As for the claimant's alleged mental symptoms, while Dr. Jacobs did note the claimant complained of symptoms consistent with severe anxiety, he also noted that the claimant was likely to exaggerate his symptoms. The independent consultative report prepared by Dr. Smith indicated that the claimant had minimal mental limitations, and the claimant's testimony as to his living situation and relationships tends to suggest even less social limitation [than] that noted by Dr. Smith. Overall the evidence of record would support the assessment of Dr. Woodson.
The ALJ assigned a residual functional capacity of light work, with certain limitations, none of which relate to plaintiff's mental impairments.
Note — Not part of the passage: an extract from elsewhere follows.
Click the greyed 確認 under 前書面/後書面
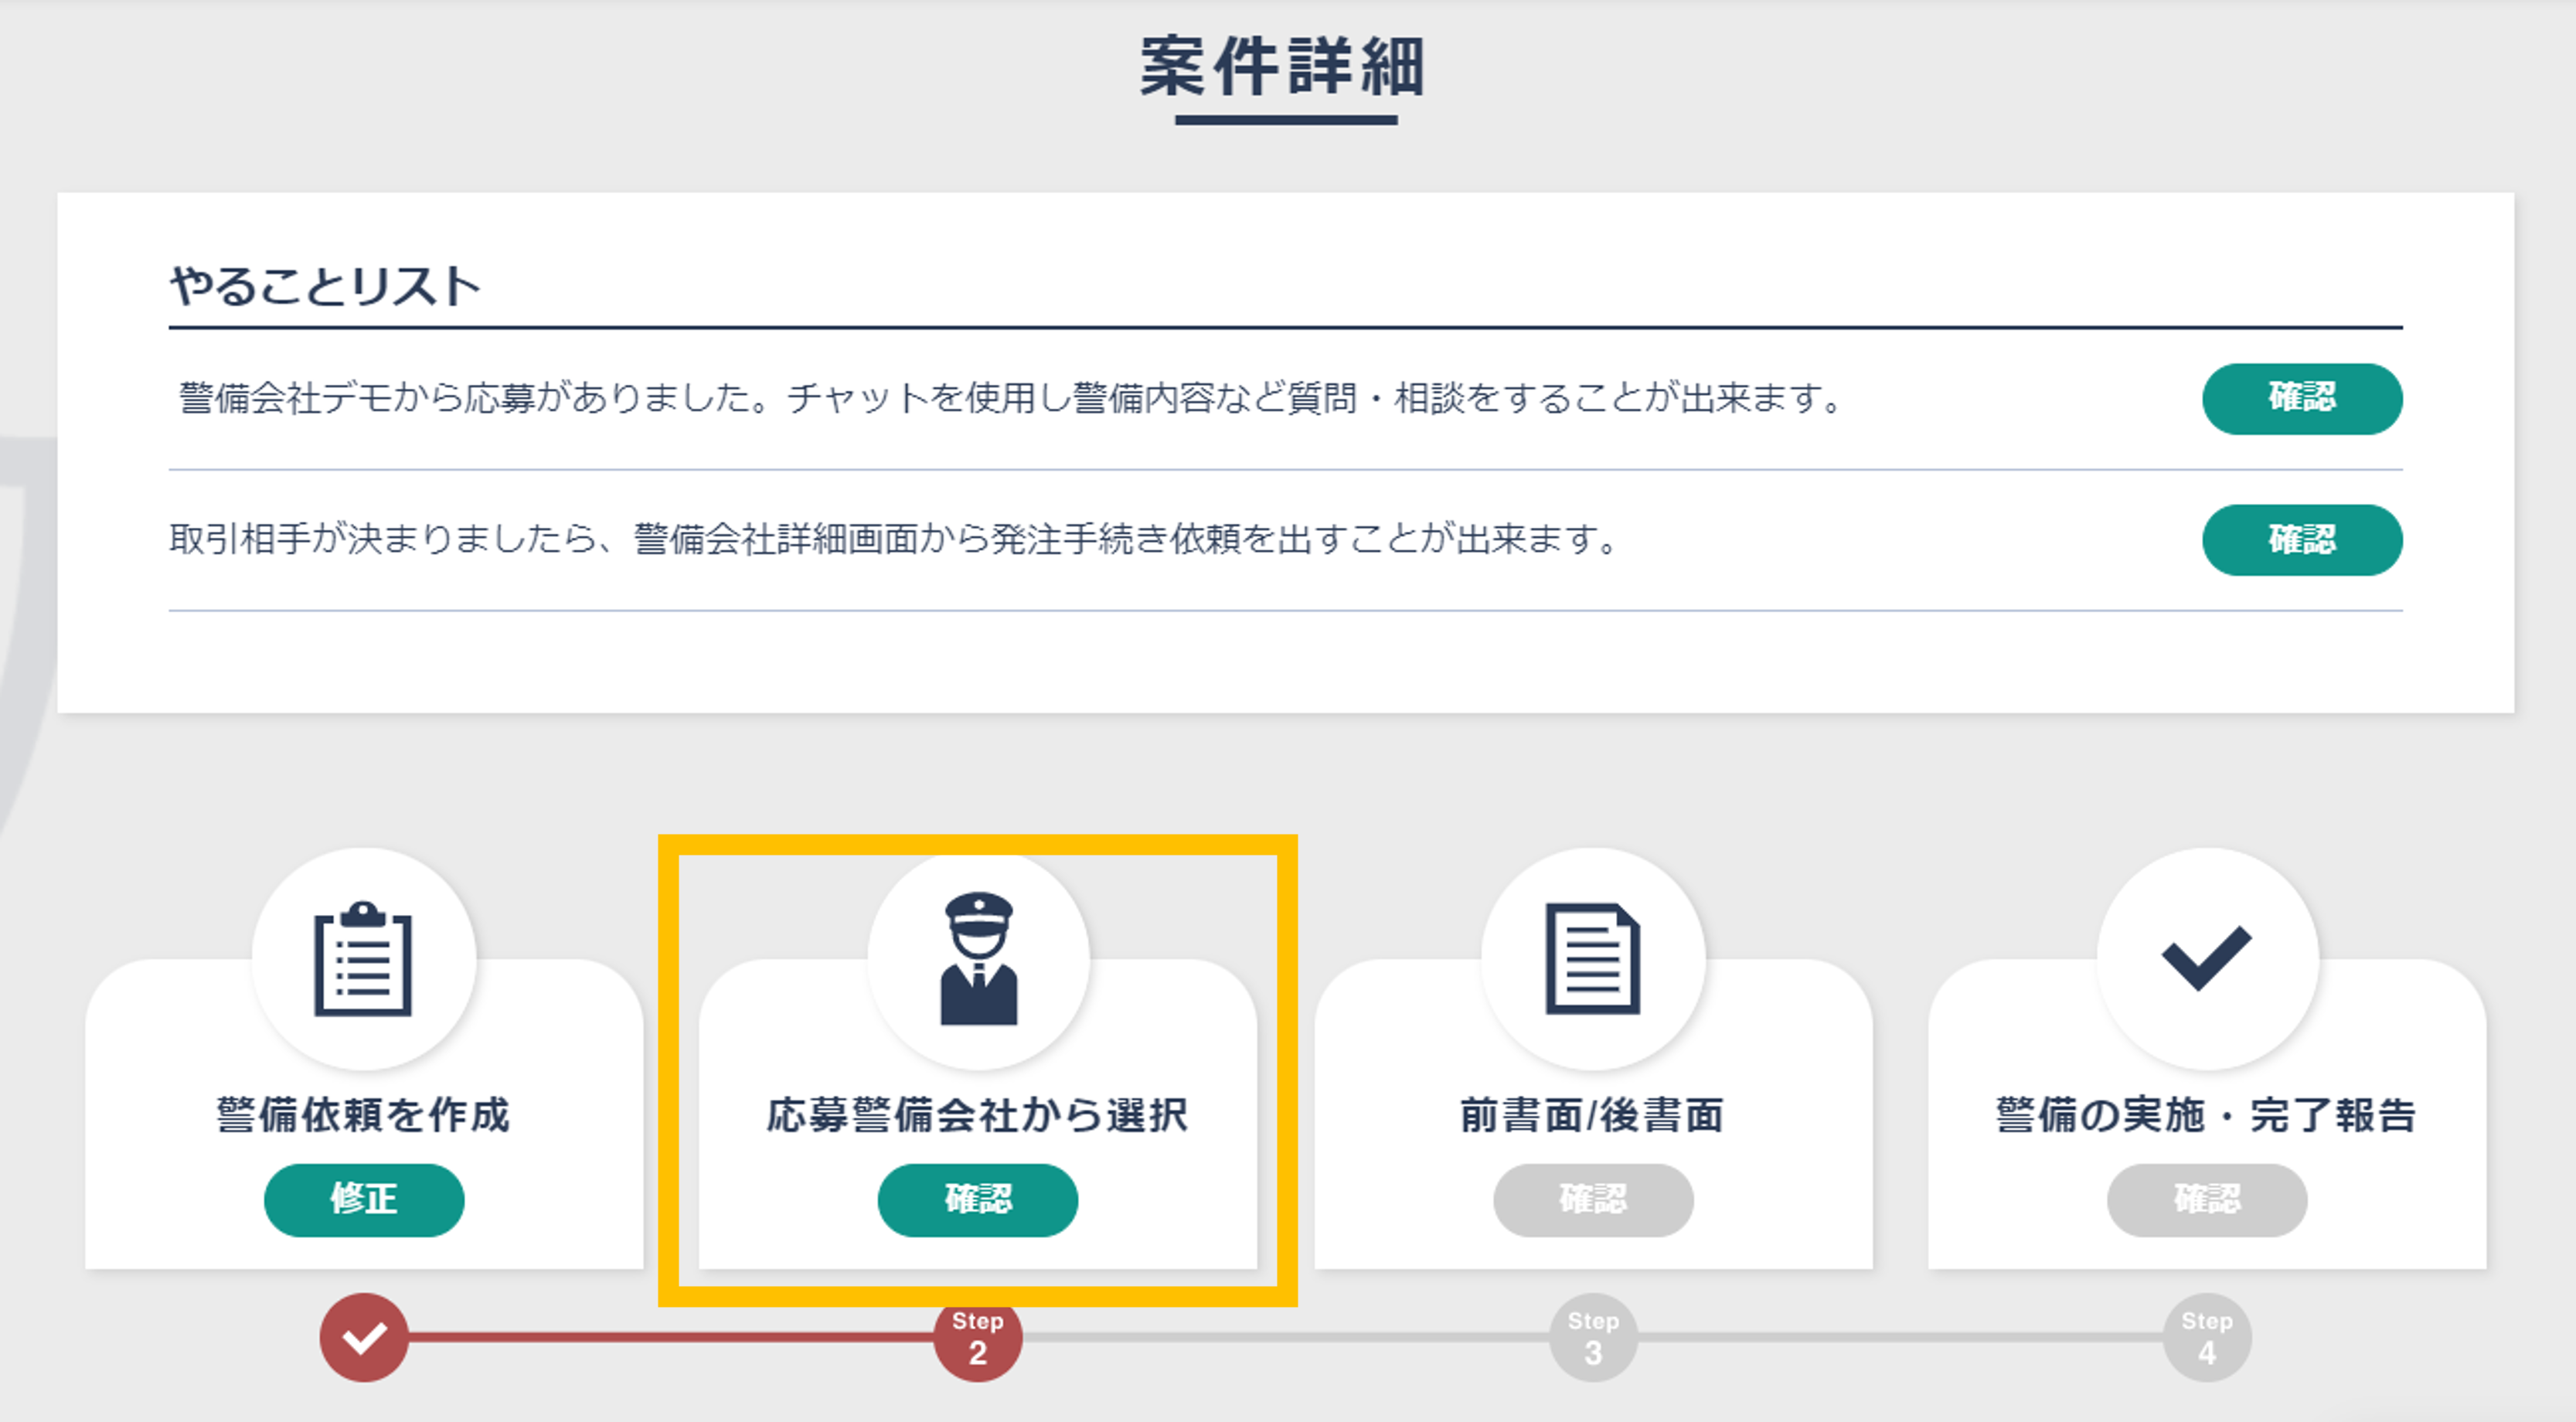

T. 26-27. I conclude that the step two error in this case did prejudice plaintiff. The residual functional capacity analysis mentions emotional limitations, but only to the extent of discounting them. As a result, a combination of limitations that includes plaintiff's depression, anxiety disorder, and dependent traits disorder has not been properly considered. "[A]n ALJ must make specific and well-articulated findings as to the effect of a combination of impairments when determining whether an individual is disabled." Davis, 985 F. 2d at 534. "[I]t is certain that mental and psychological defects can combine with physical impairments to create total disability to perform gainful employment." Bowen v. Heckler, 748 F.2d 629, 634 (11th Cir. 1984).
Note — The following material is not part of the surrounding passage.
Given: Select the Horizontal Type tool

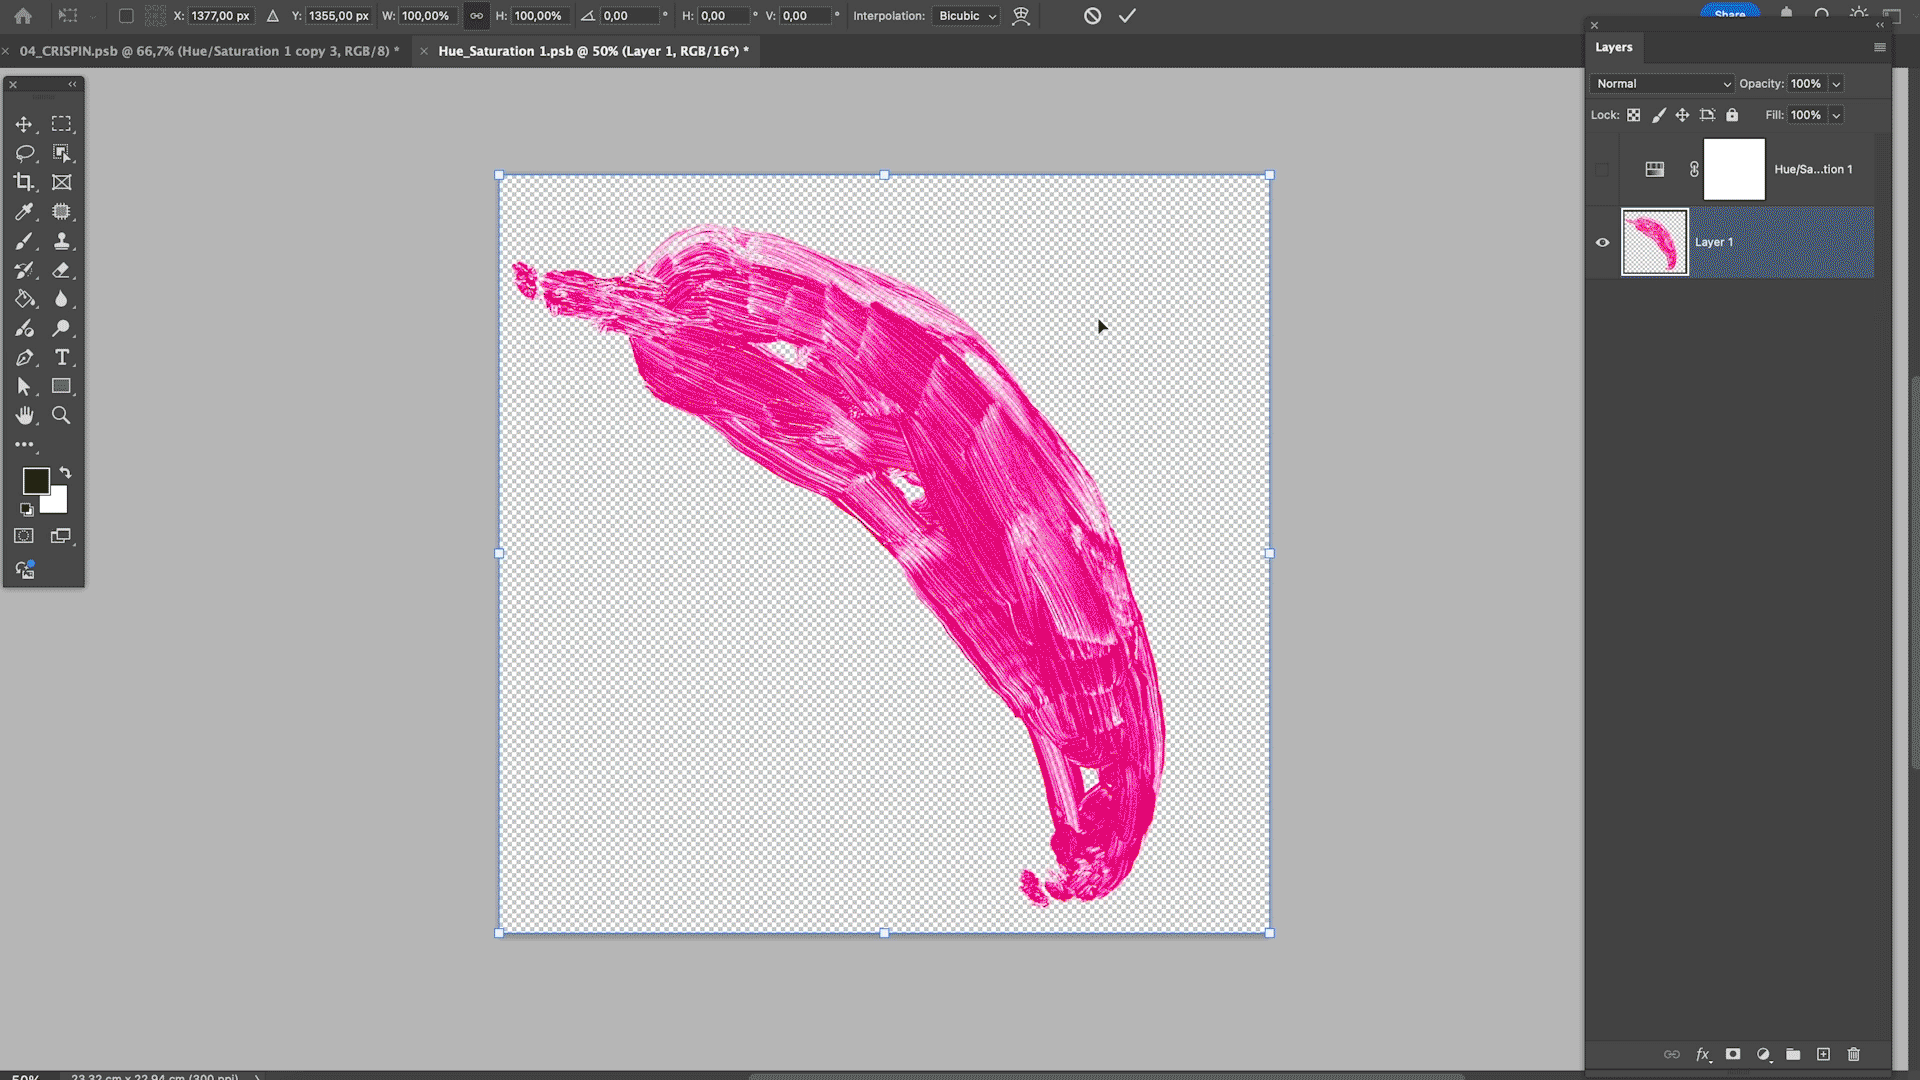Looking at the screenshot, I should click(62, 357).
The ALJ either mischaracterized, or partially recognized, the evidence of mental and emotional impairment. The actual differences among most of the various psychological examiners is not great. Although the ALJ relied upon the summary conclusions of Dr. Cheryl Woodson, her report is in fairly stark contrast to that of the numerous other examiners. She found the same disorders, but concluded with little or no explanation that any limitation would be mild. Such conclusions, particularly in light of the detailed findings of Dr. Jacobs, fall short when they are viewed as essentially the only substantial evidence to support the ALJ. See Perales, 402 U.S. at 401 (defining substantial evidence as "'such relevant evidence as a reasonable person would accept as adequate to support a conclusion'" (quoting Consolidated Edison Co., 305 U.S. at 217)). The ALJ's statement that Dr. Woodson's conclusions are substantiated by the overall evidence of record is not persuasive, and I do not accept it.
The error is not, therefore, harmless. Having, for all practical effect, completely rejected the emotional impairments, the ALJ formulated a residual functional capacity that did not take into account such impairments. Accordingly, Mr. Clifton's combined impairments, and their effect on his ability to perform work, were not considered. The general rule in Social Security cases where error such as I have noted here is to reverse and remand for additional proceedings. See, e.g., Davis, 985 F.2d at 534. My recommendation for reversal is based upon my conclusion that the ALJ did not properly weigh all of the evidence in the record. Plaintiff asks in his prayer for relief that the case be remanded for proper consideration of the emotional impairments. The controlling statute provides, "The court shall have power to enter, upon the pleadings and transcript of the record, a judgment affirming, modifying, or reversing the decision of the Commissioner of Social Security, with or without remanding the cause for a rehearing." 42 U.S.C. § 405(g). Thus, remand for further proceedings is appropriate.
Upon the foregoing, it is respectfully RECOMMENDED that the decision of the Commissioner be REVERSED, and that this action be REMANDED to the Commissioner for further proceedings consistent with this report.
At Pensacola, Florida, this 29th day of August, 2011.
CHARLES J. KAHN , JR.
UNITED STATES MAGISTRATE JUDGE
NOTICE TO THE PARTIES
Any objections to these proposed findings and recommendations must be filed within fourteen days after being served a copy hereof. Any different deadline that may appear on the electronic docket is for the court's internal use only, and does not control. A copy of any objections shall be served upon any other parties. Failure to object may limit the scope of appellate review of factual findings. See 28 U.S.C. § 636; United States v. Roberts, 858 F.2d 698, 701 (11th Cir. 1988).